BROKEN ARM: Christian Cameron after his surgery.
BROKEN ARM: Christian Cameron after his surgery. Contributed

Coast boy's 24-hour wait for arm snapped in half

A SUNSHINE Coast boy has waited for more than 24 hours for treatment after breaking his arm clean in half.

Doonan's Christian Cameron, 9, was playing with friends yesterday morning when he fell from his skateboard, snapping his arm at 10am.

Christian was raced to Nambour Hospital in an ambulance.

From there, Christian and his frantic mother Lieke Cameron were forwarded to the Sunshine Coast University Hospital where they would wait more than 20 hours for treatment for the break.

Ms Cameron said she was appalled by the lack of communication between doctors, nurses and wards.

 

BROKEN ARM: Christian Cameron's arm was snapped in two after he fell off his skateboard.
BROKEN ARM: Christian Cameron's arm was snapped in two after he fell off his skateboard. Contributed

"There was only one student doctor (who visited last night)," she said.

"He promised he was going to come back to tell us what time the surgery was and he didn't even come back."

Ms Cameron said her son didn't eat until late into the night as nurses weren't sure if he'd be going into surgery.

"It's no service and miscommunication," she said.

Ms Cameron also questioned if the newly built hospital was understaffed.

At 11.15am this morning Christian finally went under the knife, with surgeons manipulating the bone into a position so it could heal.
....
*THE TASK*:
Continue the news story about the Sunshine Coast boy who waited more than a day for surgery on his broken arm, picking up after its final sentence.
....
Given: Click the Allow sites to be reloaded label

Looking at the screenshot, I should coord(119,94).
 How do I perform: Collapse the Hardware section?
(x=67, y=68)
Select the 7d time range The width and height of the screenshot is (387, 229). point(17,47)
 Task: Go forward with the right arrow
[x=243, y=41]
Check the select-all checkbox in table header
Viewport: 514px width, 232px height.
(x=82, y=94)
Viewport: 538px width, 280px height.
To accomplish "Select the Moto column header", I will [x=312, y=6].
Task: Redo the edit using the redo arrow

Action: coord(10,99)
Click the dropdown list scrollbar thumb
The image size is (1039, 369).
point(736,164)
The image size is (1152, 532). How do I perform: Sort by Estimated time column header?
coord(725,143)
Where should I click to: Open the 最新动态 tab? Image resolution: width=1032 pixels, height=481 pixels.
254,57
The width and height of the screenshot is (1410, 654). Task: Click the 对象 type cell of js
....
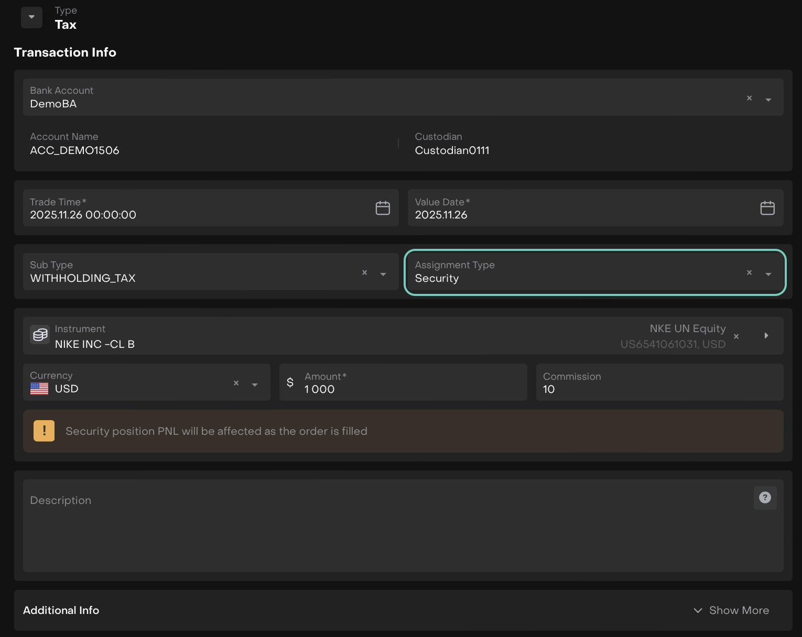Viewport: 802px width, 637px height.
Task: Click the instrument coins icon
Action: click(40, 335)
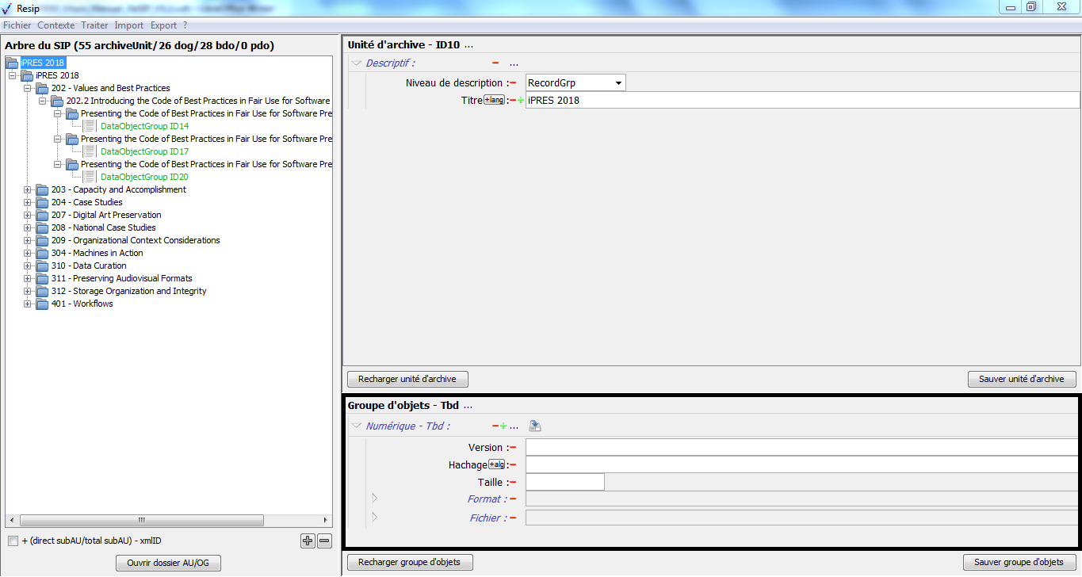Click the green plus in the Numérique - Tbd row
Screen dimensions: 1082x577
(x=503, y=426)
....
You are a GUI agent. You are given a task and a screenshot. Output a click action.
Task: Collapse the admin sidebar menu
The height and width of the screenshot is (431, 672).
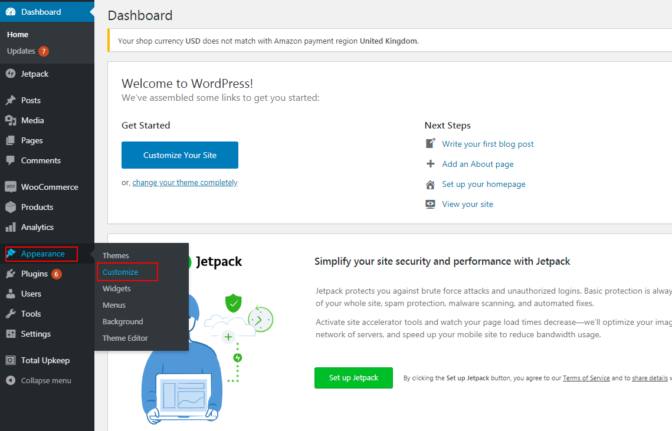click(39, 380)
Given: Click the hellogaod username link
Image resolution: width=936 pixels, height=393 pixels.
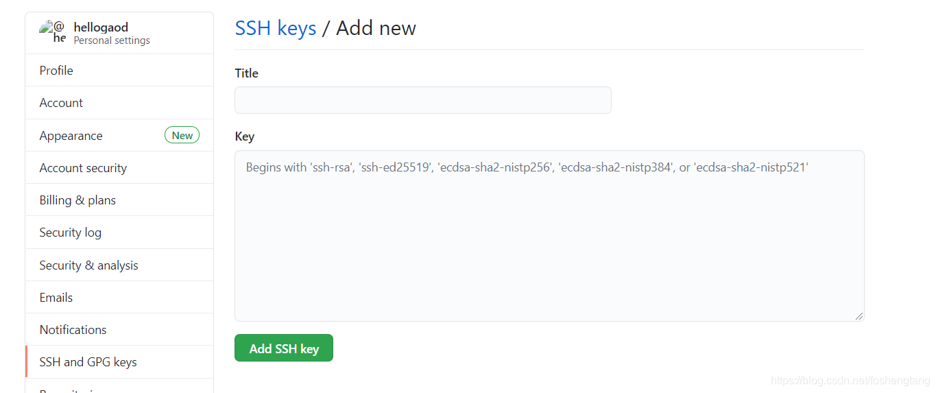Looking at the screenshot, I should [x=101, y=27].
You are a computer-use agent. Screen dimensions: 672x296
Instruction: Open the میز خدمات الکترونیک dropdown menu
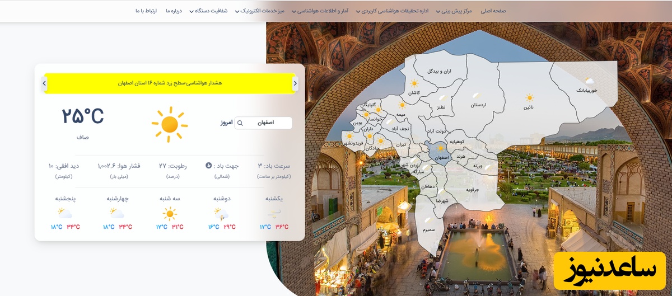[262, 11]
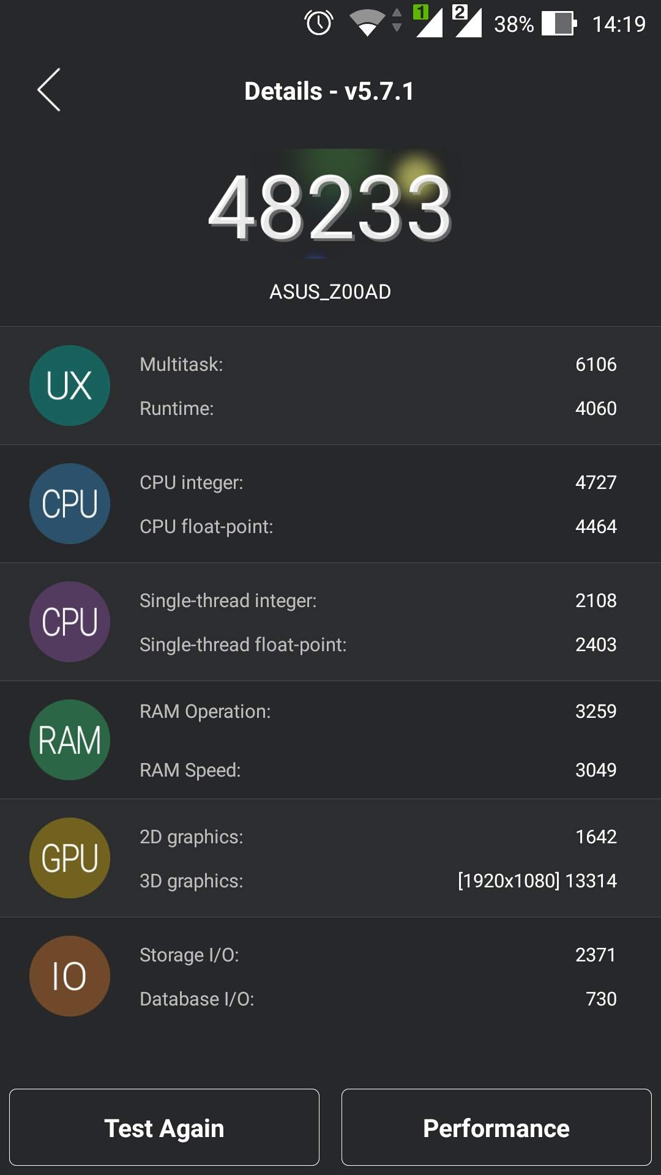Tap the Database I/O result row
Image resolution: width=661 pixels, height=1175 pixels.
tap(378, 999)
....
*ANSWER BOX*:
Ms Cameron said she was "relieved" to see her son treated after sitting up all night with him.

Christian woke from his surgery at about 2.30pm and is on the road to recovery.

The Sunshine Coast Hospital and Health Service has apologised for the delay.

"The Sunshine Coast Hospital and Health Service extends its apologies for the poor communication experienced by this patient and his carer about when his surgery would occur," a spokeswoman said.

"The demand for urgent operations changes frequently depending on the type of emergencies in the Emergency Department, and at other hospitals which may refer patients to Sunshine Coast University Hospital.

"This makes predicting surgical timeframes a challenge and can delay some patients if more acutely unwell patients, often with life-threatening conditions, need to be operated on first.

"Systems exist to ensure that urgent surgeries are undertaken at times that are clinically appropriate and that the safety of our patients is never compromised.

"However, we acknowledge the distress this can cause to patients and their carer's and will be looking into how we could have better communicated."